Rational design of antiviral drug combinations based on equipotency using HCV subgenomic replicon as an in vitro model

Combination therapy of directly acting antivirals (DAA's) for the treatment of chronic HCV infections has proven to be a highly effective strategy to cure chronic infections with this virus. Here we studied, using HCV as an example, how to best design in vitro studies that explore the combined antiviral efficiency of combinations of three or more DAA's. To that end we used a HCV NS3 protease inhibitor, a NS5A targeting compound and two non-nucleoside NS5B polymerase inhibitors (each one targeting a different drug binding site). We demonstrate, employing HCV subgenomic replicon containing Huh 9–13 hepatoma cells, that quadruple therapy with these 4 different DAA's each at 1x their EC75, results in a highly efficient inhibition of viral replication. This is further reflected in the rapid clearance of the HCV replicon from the host cell. By contrast, neither equipotent combinations that consist of either molecules alone at 4x EC75 nor triple combinations at 1.33x the EC75 resulted in clearance. In contrast to the quadruple combo, drug-resistant variants emerged under mono-treatment and in most triple combo's. These data thus demonstrate that quadruple combinations at total suboptimal concentrations [i.e. concentrations at which neither mono- nor triple therapy is sufficiently potent] result rapidly in a pronounced antiviral efficacy.
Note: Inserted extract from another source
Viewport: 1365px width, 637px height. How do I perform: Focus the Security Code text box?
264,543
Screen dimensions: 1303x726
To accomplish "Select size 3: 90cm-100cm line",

Altogether, this work provides an example as to how to design studies to explore the antiviral efficacy of combinations of more than two compounds. •Quadruple combinations of DAA HCV inhibitors rapidly cure hepatoma cells from their replicon.•Equipotent concentrations of single compounds or triple combinations are less efficient than quadruple combinations.•A methodology for the design of experiments to explore the antiviral efficacy of combinations of >2 compounds.